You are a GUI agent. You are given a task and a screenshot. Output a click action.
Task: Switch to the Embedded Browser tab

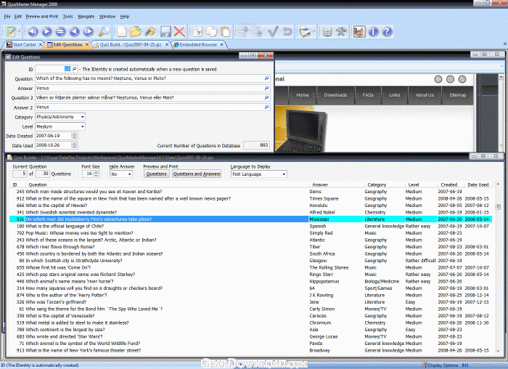(196, 44)
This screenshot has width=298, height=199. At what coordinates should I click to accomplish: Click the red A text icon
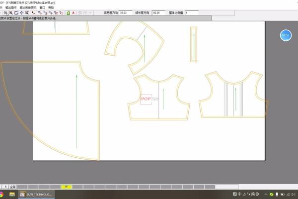[x=74, y=12]
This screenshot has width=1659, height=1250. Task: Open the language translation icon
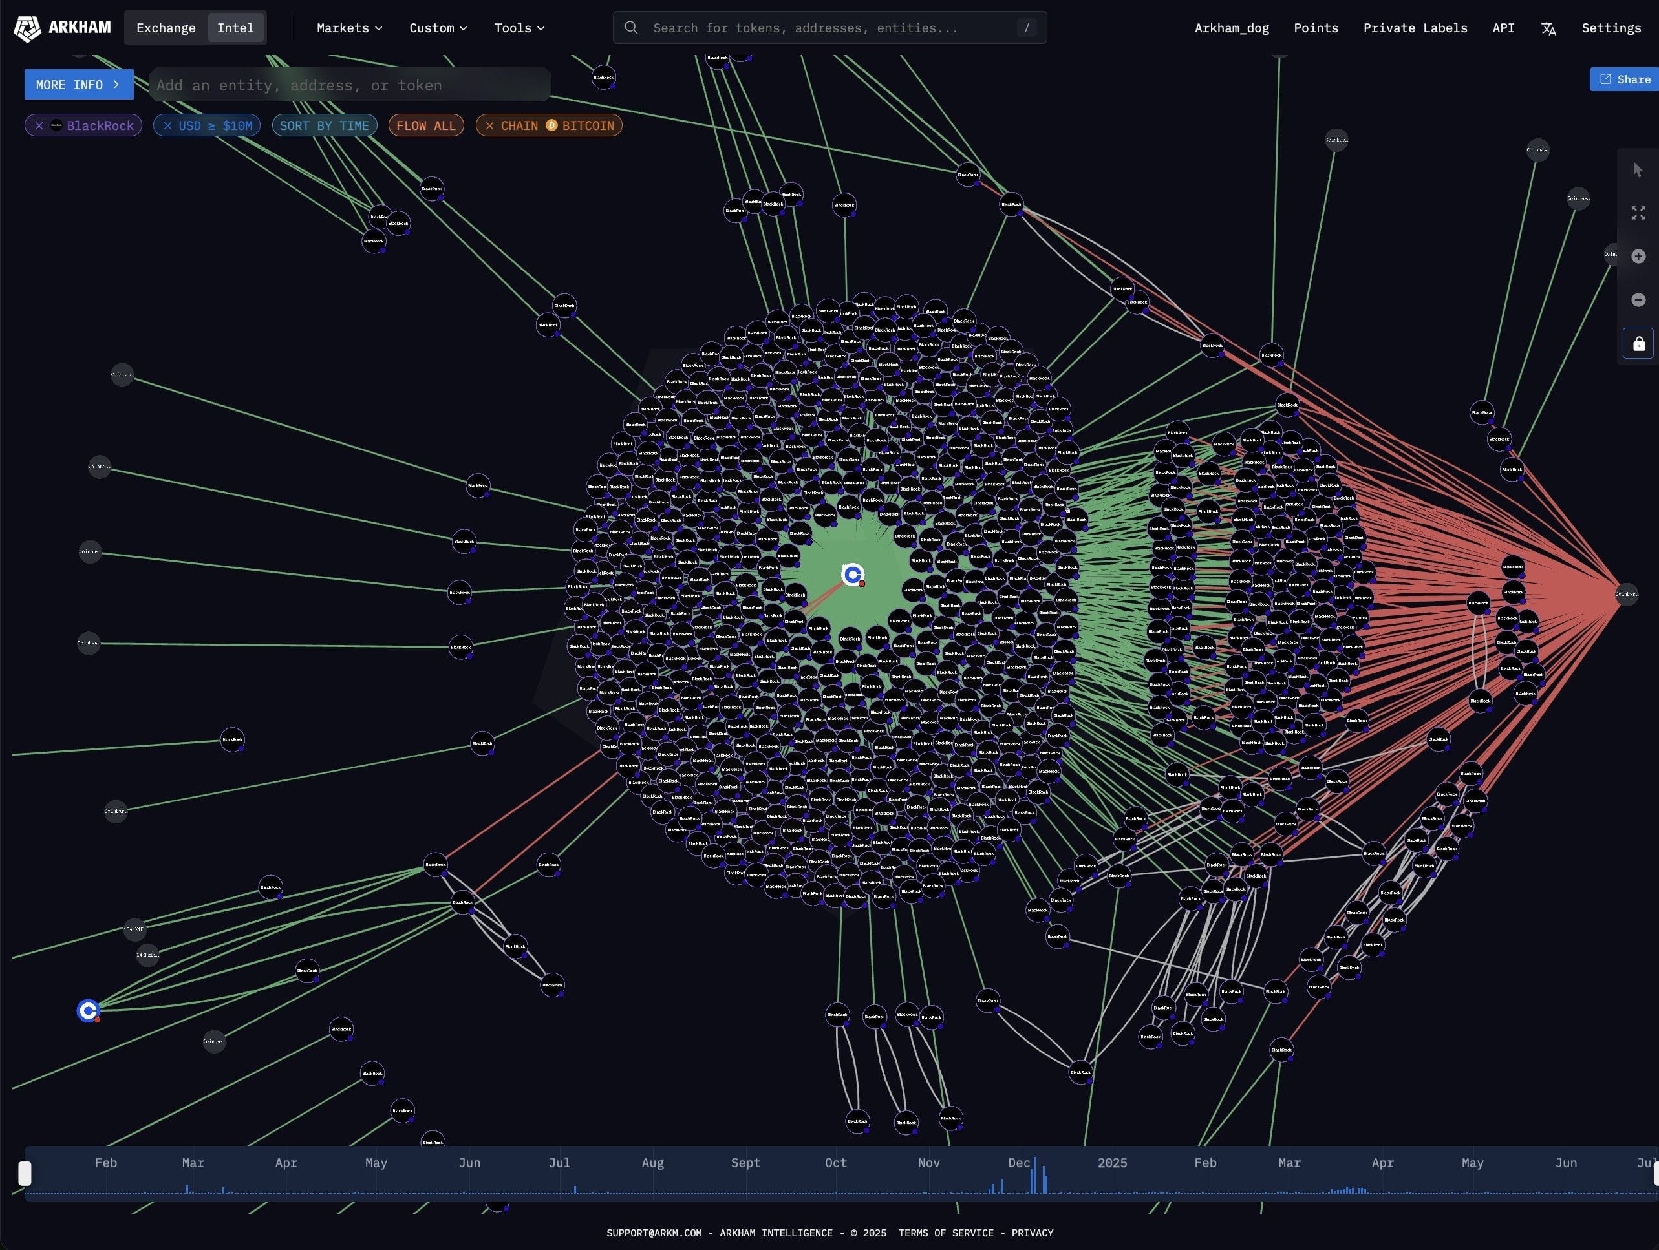pos(1548,28)
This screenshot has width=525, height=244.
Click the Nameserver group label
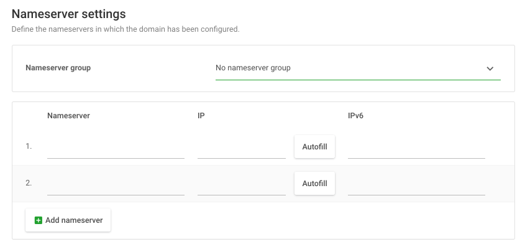point(58,68)
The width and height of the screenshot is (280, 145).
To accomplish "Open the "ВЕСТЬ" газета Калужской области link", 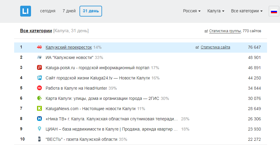I will tap(81, 139).
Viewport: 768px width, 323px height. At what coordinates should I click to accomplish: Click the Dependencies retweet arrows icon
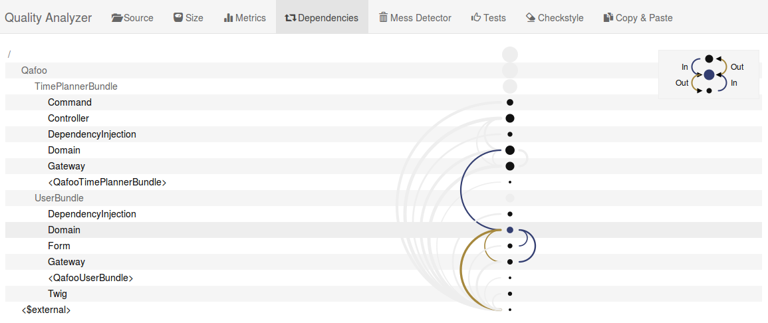tap(291, 18)
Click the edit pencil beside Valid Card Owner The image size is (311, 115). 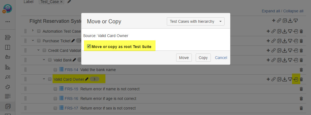[x=87, y=79]
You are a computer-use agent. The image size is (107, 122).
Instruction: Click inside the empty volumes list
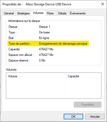(x=54, y=89)
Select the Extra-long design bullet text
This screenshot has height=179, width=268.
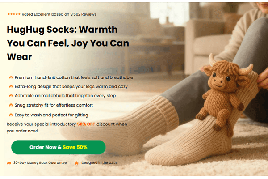coord(71,86)
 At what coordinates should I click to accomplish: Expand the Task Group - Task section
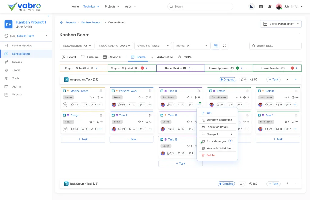tap(295, 184)
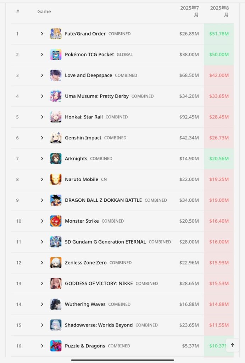The image size is (245, 363).
Task: Click the Game column header
Action: click(x=44, y=11)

--- Goal ---
Pull out every line of the material above that contains the word "icon".

--- Response to the exercise ---
This screenshot has width=298, height=199. At what coordinates should I click to accomplish: Click the red A text icon
This screenshot has width=1659, height=1250. Task: Open the language translation icon
Viewport: 768px width, 323px height. At what coordinates should I click to accomplish: Click the Dependencies retweet arrows icon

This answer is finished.